Le pays de Paul Kagamé a compris très tôt qu’un pays ne peut se développer durablement si sa jeunesse qualifiée quitte le territoire. Pour limiter cette fuite des compétences, Kigali a investi dans plusieurs secteurs stratégiques (l’éducation, le numérique, l’innovation et l’entrepreneuriat). Le gouvernement rwandais a ainsi développé des programmes de formation technologique, académiques et des centres d’innovation afin de préparer les jeunes à mieux s’adapter aux réalités contemporaines

Le Rwanda vulgarise les politiques de valorisation des compétences locales. Dans le secteur public, des stratégies ont été mises en place pour améliorer les conditions de travail, offrir des perspectives et encourager la formation continue afin de retenir les talents. Cette vision ne montre pas que tout semble beau. Certains jeunes Rwandais dénoncent encore le manque d’opportunités ou les difficultés liées à entreprendre. Ils estiment que l’écosystème technologique est restreint malgré les ambitions mise en avant.
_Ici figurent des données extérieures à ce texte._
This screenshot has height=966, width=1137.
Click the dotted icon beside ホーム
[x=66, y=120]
Mais la différence est que le Rwanda essaie de construire un cadre où les jeunes peuvent envisager un avenir localement.

Pour le Tchad, cette expérience peut insister à une réflexion. Le pays possède une jeunesse dynamique, créative et ambitieuse, mais confrontée à plusieurs défis que personne n’ignore, le chômage, manque d’industries locales, faibles opportunités professionnelles et insuffisance des formations adaptées au marché actuel. Beaucoup de jeunes considèrent alors la migration comme une porte de sortie. Pourtant, retenir les talents ne dépend pas uniquement des promesses. Un jeune reste lorsqu’il voit des perspectives concrètes : accès à l’électricité, aux formations de qualité, soutien à l’entrepreneuriat, stabilité institutionnelle, accès au numérique et valorisation de la méritocratie.
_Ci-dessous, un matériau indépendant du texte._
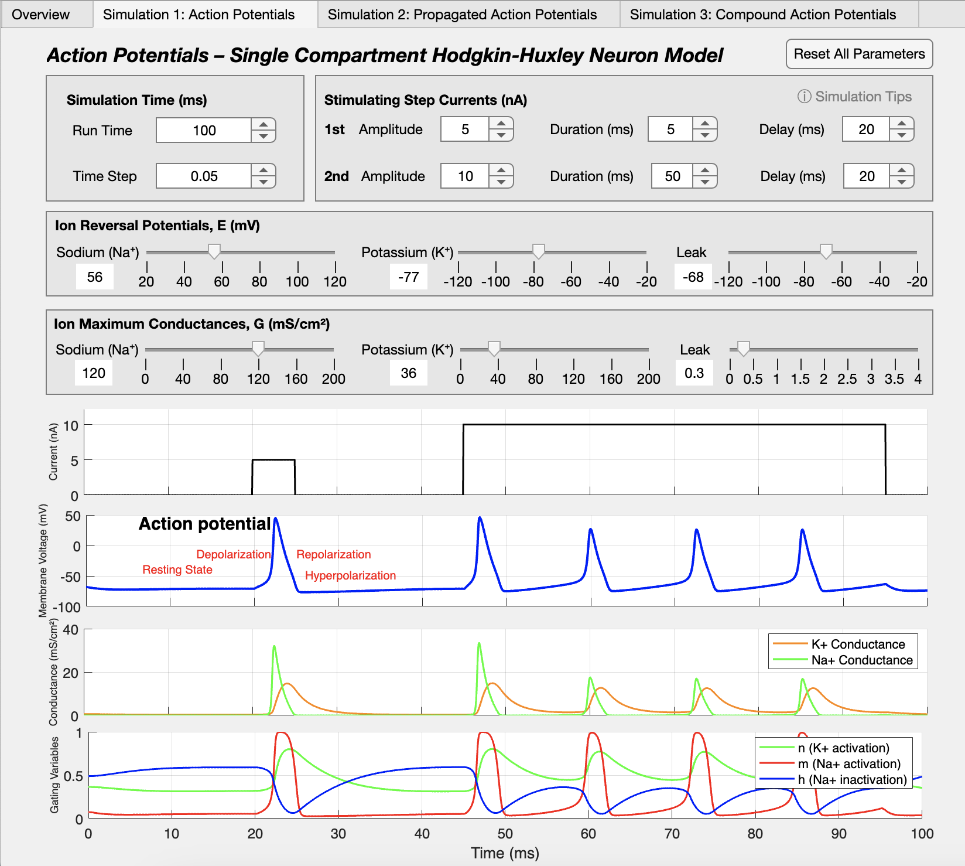Switch to Simulation 2: Propagated Action Potentials tab
Image resolution: width=965 pixels, height=866 pixels.
(x=462, y=15)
Le Tchad pourrait ainsi investir davantage dans les centres de formation technique, les métiers du numérique, les incubateurs de jeunes entreprises et les partenariats avec des grandes institutions universitaires internationales et des secteurs privés. Le développement d’un véritable écosystème de l’innovation permettrait non seulement de limiter la migration irrégulière, mais aussi de transformer la jeunesse en moteur économique. Aujourd’hui, la migration continuera d’exister, car elle fait partie du monde moderne. Mais le véritable défi pour les États africains n’est pas d’empêcher les jeunes de partir à la conquête des nouveaux horizons. Il est crucial de faire en sorte qu’ils aient une raison de rester ou de revenir construire leur pays.